(Collected data)

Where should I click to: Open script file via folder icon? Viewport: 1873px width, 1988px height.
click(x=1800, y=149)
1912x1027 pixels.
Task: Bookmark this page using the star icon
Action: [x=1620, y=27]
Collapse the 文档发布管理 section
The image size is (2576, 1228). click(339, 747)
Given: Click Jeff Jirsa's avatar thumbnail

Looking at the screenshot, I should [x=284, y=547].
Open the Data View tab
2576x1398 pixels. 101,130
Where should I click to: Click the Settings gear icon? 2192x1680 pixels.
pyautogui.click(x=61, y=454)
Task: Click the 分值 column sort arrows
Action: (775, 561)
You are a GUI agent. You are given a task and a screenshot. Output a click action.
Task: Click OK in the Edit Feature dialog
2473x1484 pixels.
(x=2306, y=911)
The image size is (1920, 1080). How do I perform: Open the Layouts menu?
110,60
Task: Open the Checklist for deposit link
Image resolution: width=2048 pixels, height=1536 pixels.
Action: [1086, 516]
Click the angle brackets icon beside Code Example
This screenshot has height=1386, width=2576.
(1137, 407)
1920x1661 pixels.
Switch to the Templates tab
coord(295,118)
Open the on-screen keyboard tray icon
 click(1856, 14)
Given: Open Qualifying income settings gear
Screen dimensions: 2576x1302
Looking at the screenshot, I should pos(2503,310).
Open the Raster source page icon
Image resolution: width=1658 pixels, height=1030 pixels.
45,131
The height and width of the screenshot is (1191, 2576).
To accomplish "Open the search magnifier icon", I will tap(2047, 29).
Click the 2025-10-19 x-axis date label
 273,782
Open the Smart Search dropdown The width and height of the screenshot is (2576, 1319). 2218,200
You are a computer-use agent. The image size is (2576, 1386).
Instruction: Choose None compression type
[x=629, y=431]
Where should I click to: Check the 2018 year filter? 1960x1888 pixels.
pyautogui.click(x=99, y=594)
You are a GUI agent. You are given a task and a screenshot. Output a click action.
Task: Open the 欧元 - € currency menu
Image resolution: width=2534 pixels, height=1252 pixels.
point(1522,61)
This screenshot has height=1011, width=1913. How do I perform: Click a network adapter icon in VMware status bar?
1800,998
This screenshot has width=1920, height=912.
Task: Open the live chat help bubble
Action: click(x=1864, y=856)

*DESCRIPTION OF THE TASK:*
In the entries, find the line containing "Given: Open Qualifying income settings gear" and output it and all remaining lines exactly.

*RESPONSE AREA:*
Given: Open Qualifying income settings gear
Screen dimensions: 2576x1302
Looking at the screenshot, I should pos(2503,310).
Open the Raster source page icon
Image resolution: width=1658 pixels, height=1030 pixels.
45,131
The height and width of the screenshot is (1191, 2576).
To accomplish "Open the search magnifier icon", I will tap(2047, 29).
Click the 2025-10-19 x-axis date label
 273,782
Open the Smart Search dropdown The width and height of the screenshot is (2576, 1319). 2218,200
You are a computer-use agent. The image size is (2576, 1386).
Instruction: Choose None compression type
[x=629, y=431]
Where should I click to: Check the 2018 year filter? 1960x1888 pixels.
pyautogui.click(x=99, y=594)
You are a GUI agent. You are given a task and a screenshot. Output a click action.
Task: Open the 欧元 - € currency menu
Image resolution: width=2534 pixels, height=1252 pixels.
point(1522,61)
This screenshot has height=1011, width=1913. How do I perform: Click a network adapter icon in VMware status bar?
1800,998
This screenshot has width=1920, height=912.
Task: Open the live chat help bubble
Action: click(x=1864, y=856)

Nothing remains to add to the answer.